With all the grief he gets from Wall Street, Elon Musk needs all the friends he can get.
Bruce Croxton, the co-founder of Ontario-based venture capital firm Round 13 Capital, described Tesla CEO Elon Musk as “the GOAT of entrepreneurs” who “walks on water” as far as he is concerned. In a chat with BNN Bloomberg’s Jon Erlichman, Croxton revealed that where others see the maverick Tesla boss as a loose cannon, he sees him as a visionary with a few minor quirks.
Valuation – July 2019:
Tesla: $42 billion
Ford: $41 billion
Valuation – July 2010:
Ford: $36 billion
Tesla (IPO): $1.3 billion pic.twitter.com/u7sotqbjvY
— Jon Erlichman (@JonErlichman) July 6, 2019
Croxton made the remarks in the light of the recent revelation that Tesla surpassed production estimates in Q2. Last week, CCN.com reported that Tesla’s stock rocketed up more than seven percent as the company delivered 92,500 cars to surpass its all-time delivery record. The news came as welcome relief for Musk, who up until then had endured something of an annus horribilis, finding himself in trouble with everyone from Tesla investors to the U.S. SEC.
“Musk is the G.O.A.T.”
Croxton revealed that he is biased toward Elon Musk because he sees him doing what no other entrepreneur is doing in terms of taking risks and entering uncharted territory, saying:
“I think he is the GOAT when it comes to entrepreneurs. He’s pushing the envelope… I think the guy does no wrong. He walks on water.”

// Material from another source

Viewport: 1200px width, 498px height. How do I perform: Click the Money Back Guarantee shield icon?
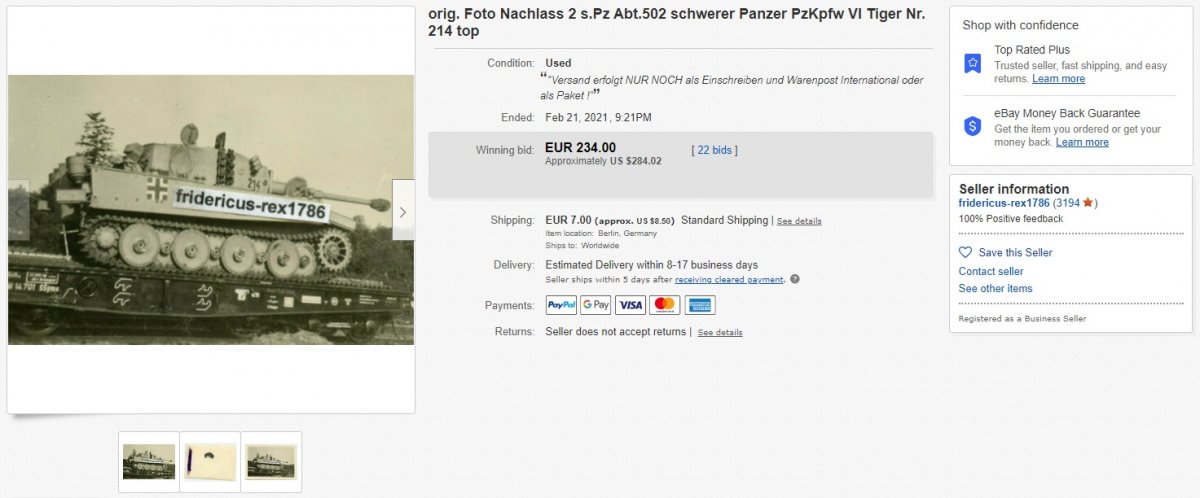(972, 126)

Last week, CCN.com reported that Tesla’s unexpected Q2 performance confounded Musk’s increasingly vocal critics who felt that he was becoming an impediment to the growth of the company. The quarter saw significant downward pressure on Tesla’s stock price, with many investors taking short positions on Tesla’s stock. The company was forced to make a series of efficiency cuts and layoffs to stop it from hemorrhaging cash. At one point, Musk revealed in an internal memo that Tesla had just 10 months of cash runway left to operate.
Musk Lives to Fight Another Day – Just Barely
Musk, of course, is no stranger to walking on the wild side while trying to keep his business afloat. He famously found himself indebted and completely broke in 2008 while trying to save Tesla. Since then, he has overseen a dramatic reversal of the company’s fortunes.

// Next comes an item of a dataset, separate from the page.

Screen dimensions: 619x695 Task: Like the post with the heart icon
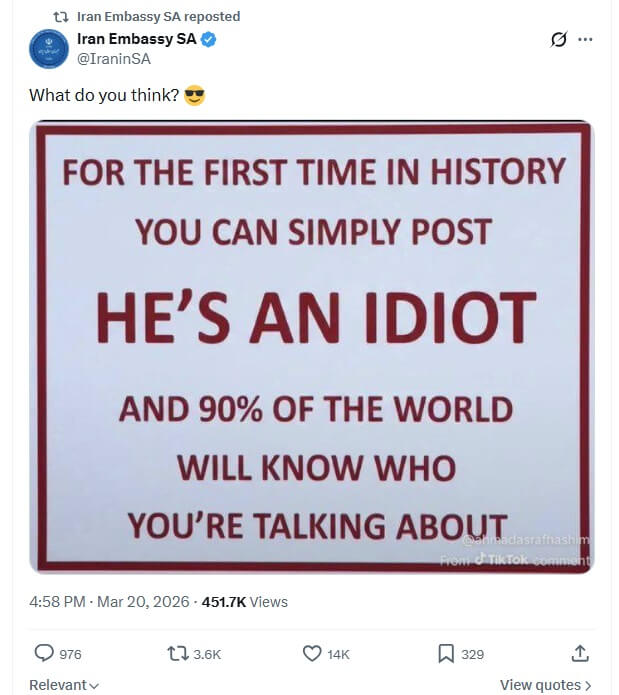(x=311, y=653)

First of all, it achieved a $1.3 billion valuation during its July 2010 IPO. Within just nine years, this figure has grown to $42 billion, making it the most valuable vehicle manufacturer in the U.S. – ahead of Ford with $41 billion. To put that figure in perspective, while Ford’s $36 billion 2010 valuation has grown a healthy 16 percent, Tesla has done a scarcely believable 3,130 percent in the same time.
It is this sort of odds-defying performance, Croxton said, that makes him a big fan of Musk’s entrepreneurship style:
“So he’s had a couple of missteps. He loses track of things with the board. He smokes a joint on air and the market gets all upset, but by and large, he has created multi-billion dollar worth of value and he’s the first out of the gate on what is going to be something we take for granted in the future. Everyone is going to be driving electric. Just when the skeptics start to pile on the most, the guy pulls a rabbit out of the hat and delivers.”

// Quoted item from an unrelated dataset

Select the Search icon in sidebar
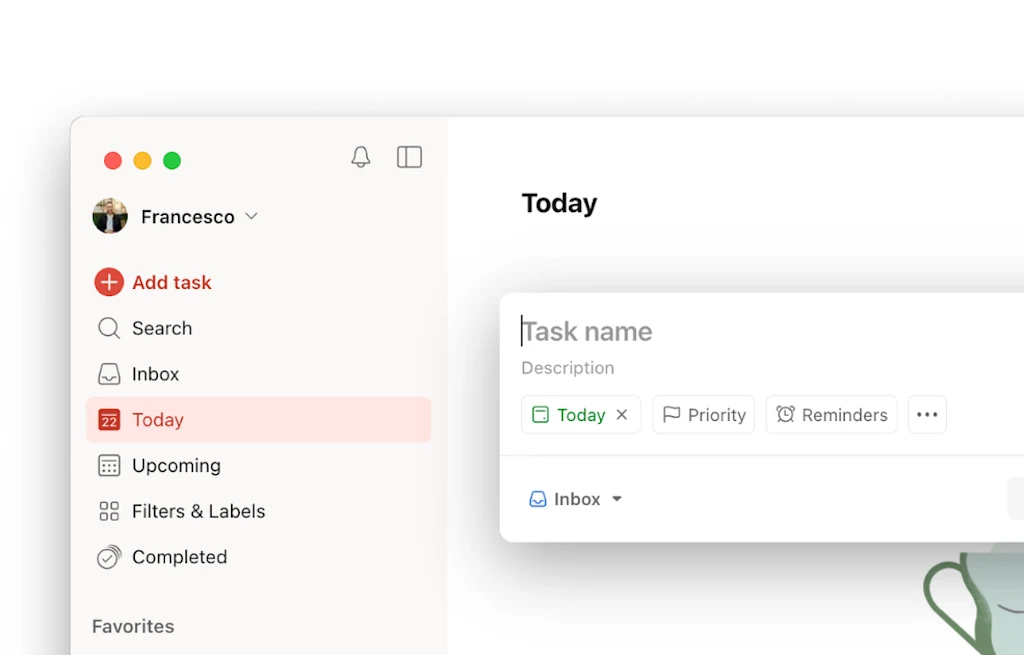 (x=107, y=328)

All of this good news for Tesla and Elon Musk has not gone without incident. CCN.com reported last week that despite the improved Q2 performance, top executives at Tesla continue to leave the company, with VP of interior and exterior engineering, Steve MacManus, becoming the latest to exit. His exit brings the total number of senior departures at Tesla to seven in 2019 alone.